# Exporting Transformer Models to ONNX Model

This notebook demonstrates how to export three different Transformer models for serving in Vespa, see [MS Marco Passage ranking](https://github.com/vespa-engine/sample-apps/blob/master/msmarco-ranking/passage-ranking-README.md).


In [None]:
!python3 -m pip install torch numpy transformers onnx onnxruntime "protobuf >=4.24.2, <=4.24.2"

In [None]:
from transformers import AutoModel, AutoTokenizer, BertTokenizer, BertPreTrainedModel, BertModel
import transformers
import torch 
from pathlib import Path
import torch.nn as nn

# Sentence Transformer (bi-encoder) for dense retrieval using approximate nearest neighbor search 

We create a wrapper model so that we can compute the mean pooling over the output using ONNX. 
Almost all sentence-transformer models uses mean pooling over the output layer. 
We also perform normalization so we can use innerproduct distance, which speeds up nearest neighbor search distance calculations, instead of regular angular distance.  

In [None]:
class MeanPoolingEncoderONNX(BertPreTrainedModel):

    def __init__(self,config):
        super().__init__(config)
        self.bert = BertModel(config)
        self.init_weights()
        
    def forward(self, input_ids, attention_mask, token_type_ids=None):
        token_embeddings = self.bert(input_ids,attention_mask=attention_mask)[0]
        input_mask_expanded = attention_mask.unsqueeze(-1).expand(token_embeddings.size()).float()
        sum_embeddings = torch.sum(token_embeddings * input_mask_expanded, 1)
        sum_mask = torch.clamp(input_mask_expanded.sum(1), min=1e-9)
        sum_embeddings = sum_embeddings / sum_mask
        return torch.nn.functional.normalize(sum_embeddings, p=2, dim=1)

In [None]:
encoder = MeanPoolingEncoderONNX.from_pretrained("sentence-transformers/msmarco-MiniLM-L-6-v3")
encoder = encoder.eval()

input_names = ["input_ids", "attention_mask"]
output_names = ["contextual"]
input_ids = torch.ones(1,32, dtype=torch.int64)
attention_mask = torch.ones(1,32,dtype=torch.int64)
args = (input_ids, attention_mask)
torch.onnx.export(encoder,
                args=args,
                f="sentence-msmarco-MiniLM-L-6-v3.onnx",
                do_constant_folding=True,
                input_names = input_names,
                output_names = output_names,
                dynamic_axes = {
                    "input_ids": {0: "batch", 1:"batch"},
                    "attention_mask": {0: "batch", 1: "batch"},
                    "contextual": {0: "batch"},
                },
                opset_version=12)

In [None]:
from onnxruntime.quantization import quantize_dynamic, QuantType
quantized_model = quantize_dynamic("sentence-msmarco-MiniLM-L-6-v3.onnx", 
                                   "sentence-msmarco-MiniLM-L-6-v3-quantized.onnx")

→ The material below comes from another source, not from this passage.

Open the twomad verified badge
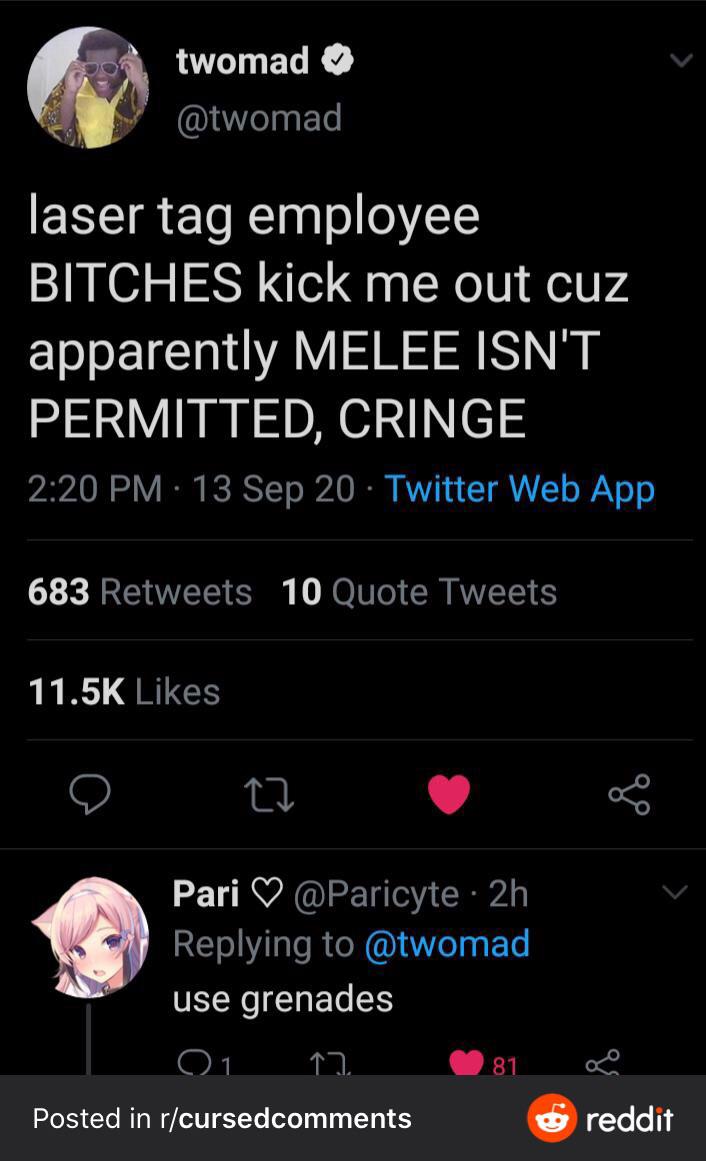706x1161 pixels. (x=337, y=61)
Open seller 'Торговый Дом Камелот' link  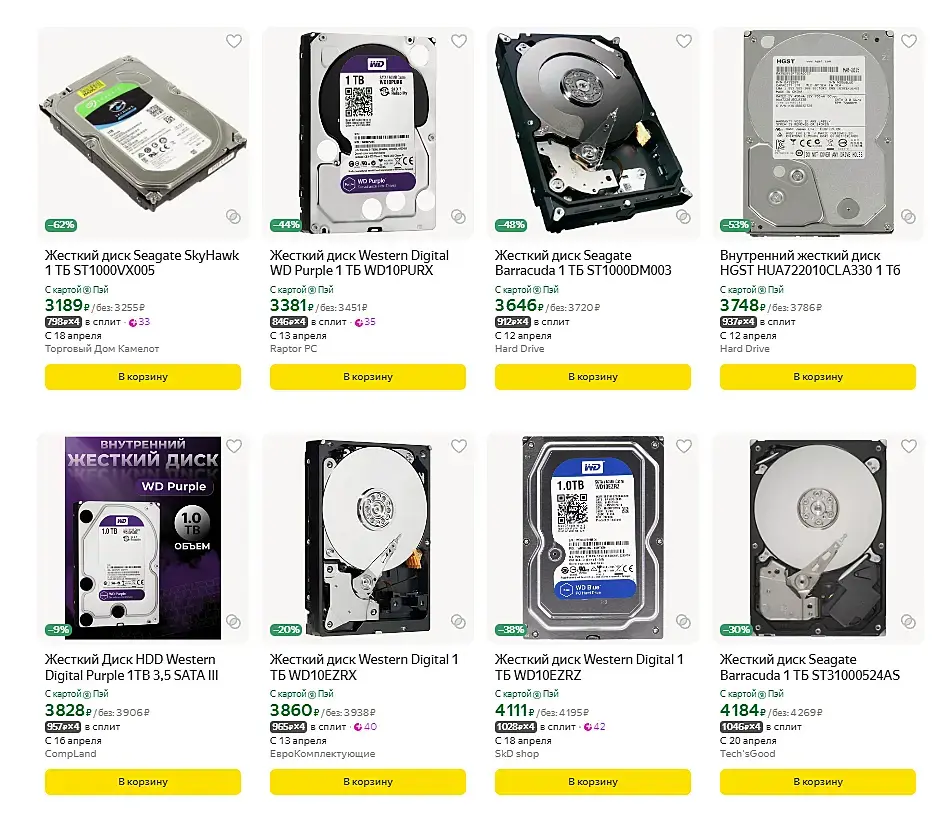point(102,349)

## Vespa ColBERT model (Late interaction model)

Here we also define a small wrapper


In [None]:
class VespaColBERT(BertPreTrainedModel):

    def __init__(self,config):
        super().__init__(config)
        self.bert = BertModel(config)
        self.linear = nn.Linear(config.hidden_size, 32, bias=False)
        self.init_weights()

    def forward(self, input_ids, attention_mask):
        Q = self.bert(input_ids,attention_mask=attention_mask)[0]
        Q = self.linear(Q)
        return torch.nn.functional.normalize(Q, p=2, dim=2)  

In [None]:
colbert_query_encoder = VespaColBERT.from_pretrained("vespa-engine/col-minilm") 
input_names = ["input_ids", "attention_mask"]
output_names = ["contextual"]
#input examples 
input_ids = torch.ones(1,32, dtype=torch.int64)
attention_mask = torch.ones(1,32,dtype=torch.int64)
args = (input_ids, attention_mask)
torch.onnx.export(colbert_query_encoder,
                args=args,
                f="vespa-colMiniLM-L-6.onnx",
                input_names = input_names,
                output_names = output_names,
                dynamic_axes = {
                    "input_ids": {0: "batch", 1: "batch"},
                    "attention_mask": {0: "batch", 1: "batch"},
                    "contextual": {0: "batch", 1: "batch"},
                },
                opset_version=12)

In [None]:
quantized_model = quantize_dynamic("vespa-colMiniLM-L-6.onnx", 
                                   "vespa-colMiniLM-L-6-quantized.onnx")

## All to all Cross Attention Model 

In [None]:
from transformers import AutoTokenizer, AutoModelForSequenceClassification
import transformers.convert_graph_to_onnx as onnx_convert

cross_model = "cross-encoder/ms-marco-MiniLM-L-6-v2"
output_file = "ms-marco-MiniLM-L-6-v2.onnx"
tokenizer = AutoTokenizer.from_pretrained(cross_model)
model = AutoModelForSequenceClassification.from_pretrained(cross_model)
model = model.eval()
pipeline = transformers.pipeline("text-classification", model=model, tokenizer=tokenizer)
onnx_convert.convert_pytorch(pipeline, opset=12, output=Path(output_file), use_external_format=False)
onnx_convert.quantize(Path(output_file))